To avoid perpetuating that type of bias in AI, Stewart said it’s critical that IT pros pay close attention to the context surrounding their training data.

“This goes beyond basic data hygiene,” Stewart said. “You’re not just looking for corrupted and duplicate values, you’re looking for patterns. You’re looking for context.”

If IT pros are using unstructured data, text analytics is their best friend, Stewart said. It can help them uncover patterns they wouldn’t find otherwise. Ideally, IT pros will also have a master list of “don’t-go-there” items they check against when searching for bias.

“Develop a list of suspect results so that if something unusual started popping out of the model, it would be a red flag that needs further investigation,” Stewart said.

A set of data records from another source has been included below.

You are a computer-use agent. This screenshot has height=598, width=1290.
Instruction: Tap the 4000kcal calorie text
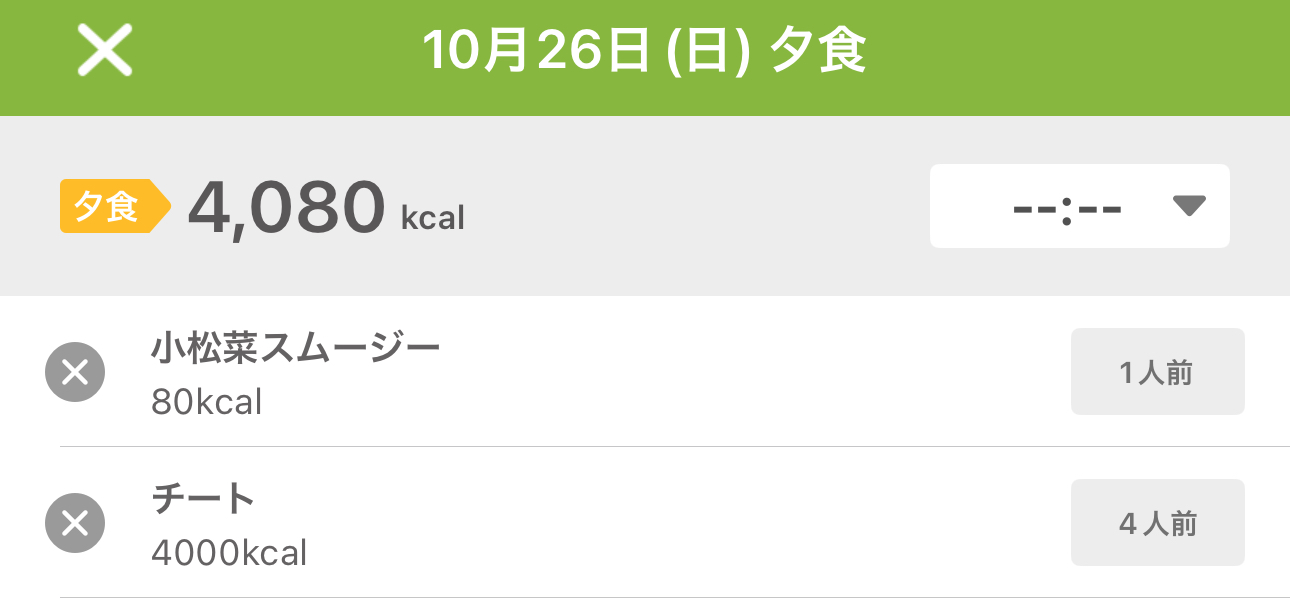coord(229,553)
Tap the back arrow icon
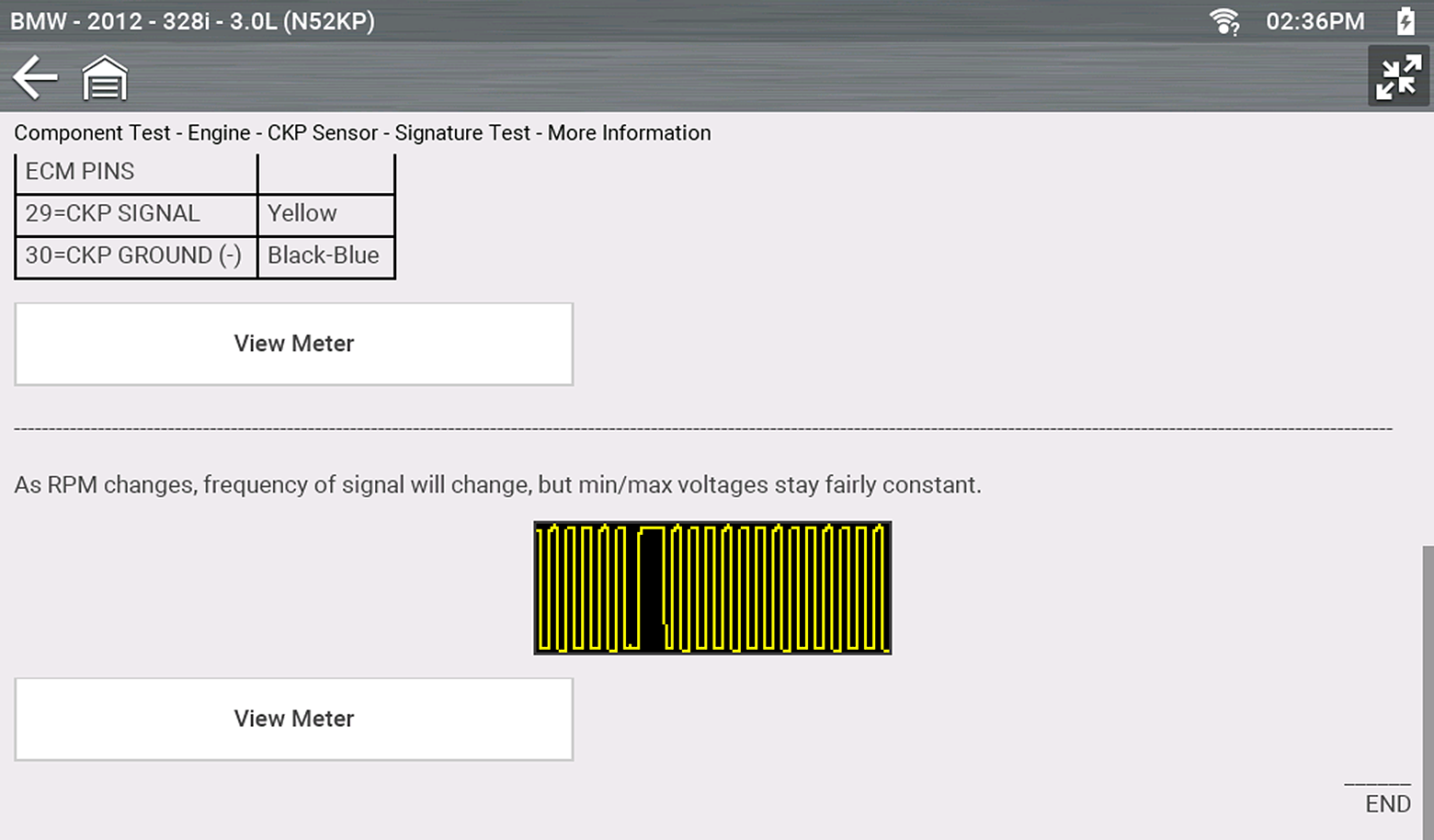Image resolution: width=1434 pixels, height=840 pixels. (35, 77)
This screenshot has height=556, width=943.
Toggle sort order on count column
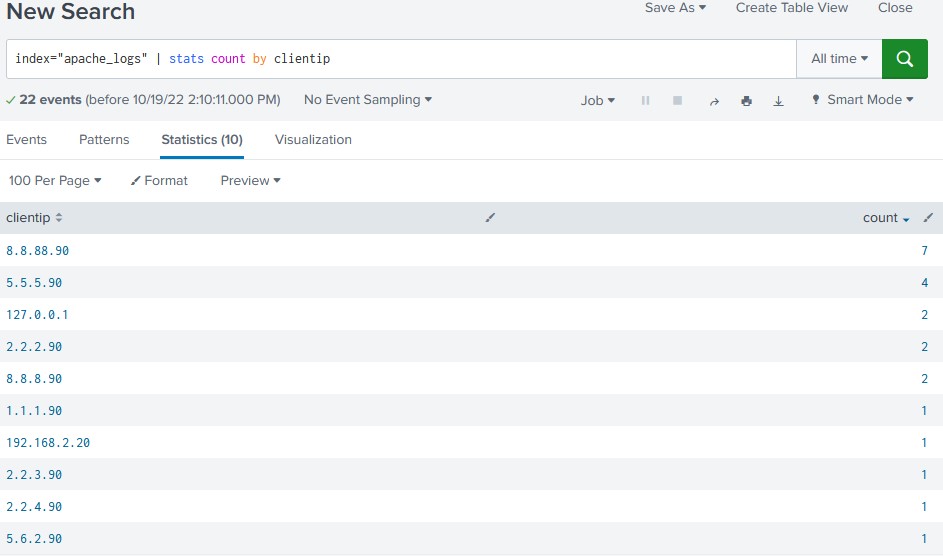886,218
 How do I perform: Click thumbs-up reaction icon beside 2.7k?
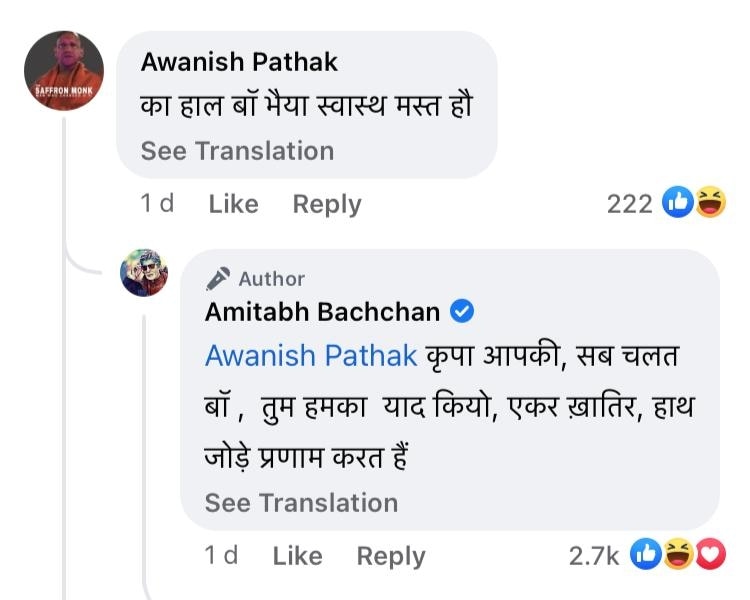click(647, 556)
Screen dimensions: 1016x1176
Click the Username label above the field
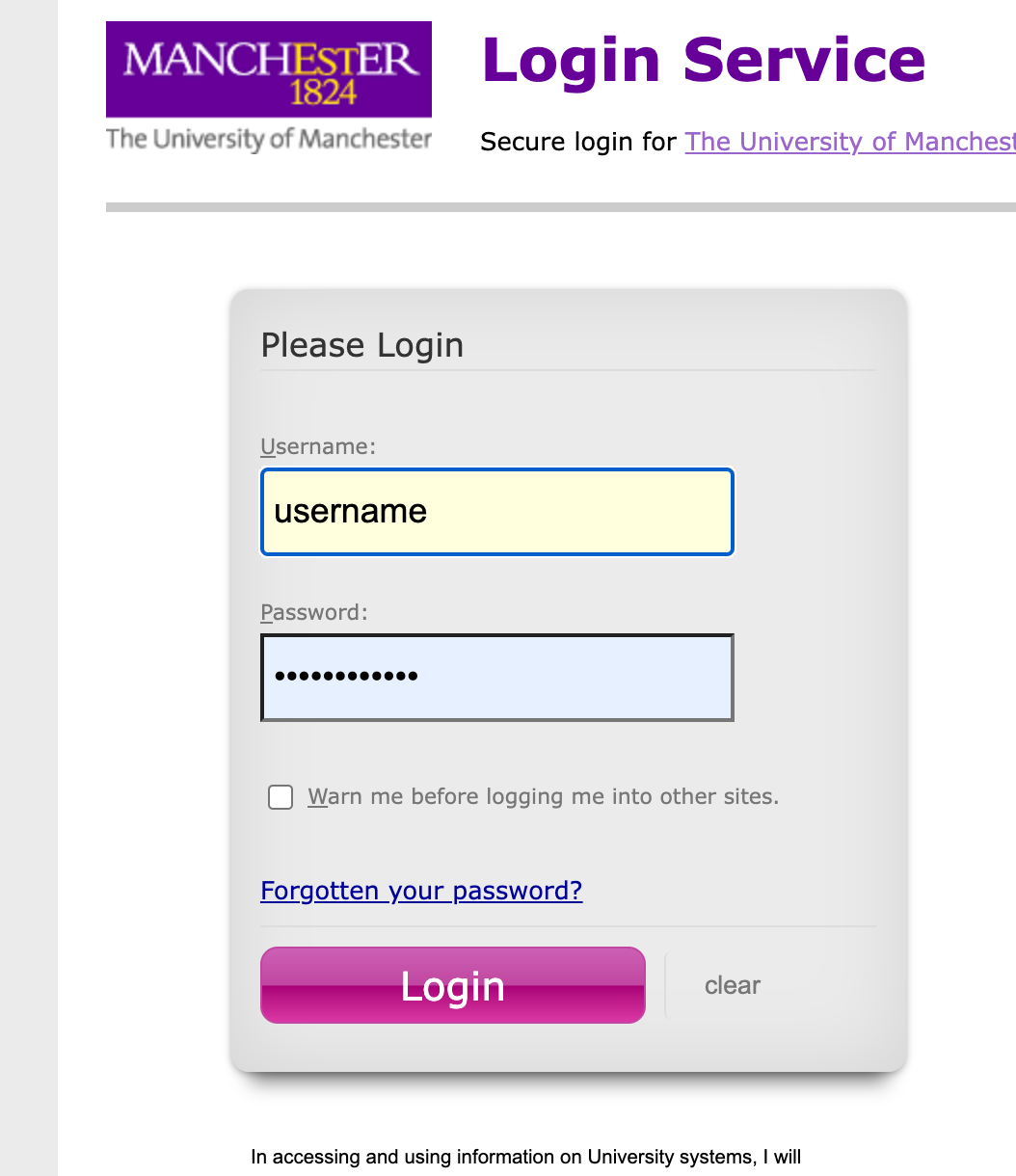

Intentionally inserting bias in AI

Is there ever a case where IT pros would want to inject bias into an AI system? With all the talk about the dangers of perpetuating AI bias, it may seem odd to even consider the possibility. But if one is injecting that bias to correct a past inequity, Stewart’s advice was to go for it.

“That is perfectly acceptable if it is a legitimate and ethical target,” he said. “There are legitimate cases where a big disparity between two groups is the correct outcome, but if you see something that isn’t right or that isn’t reflected in the natural process, you can inject bias into the algorithm and optimize it to maximize [a certain] outcome. “

Inserting bias in AI systems could, for instance, be used to correct gender disparities in certain industries, he said. The only proviso he would put on the practice of purposefully inserting bias into an AI algorithm is to document it and be transparent about what you’re doing.

“That way, people know what’s going on inside the algorithm and if suddenly things shift to the other extreme, you know how to dial it back,” Stewart said.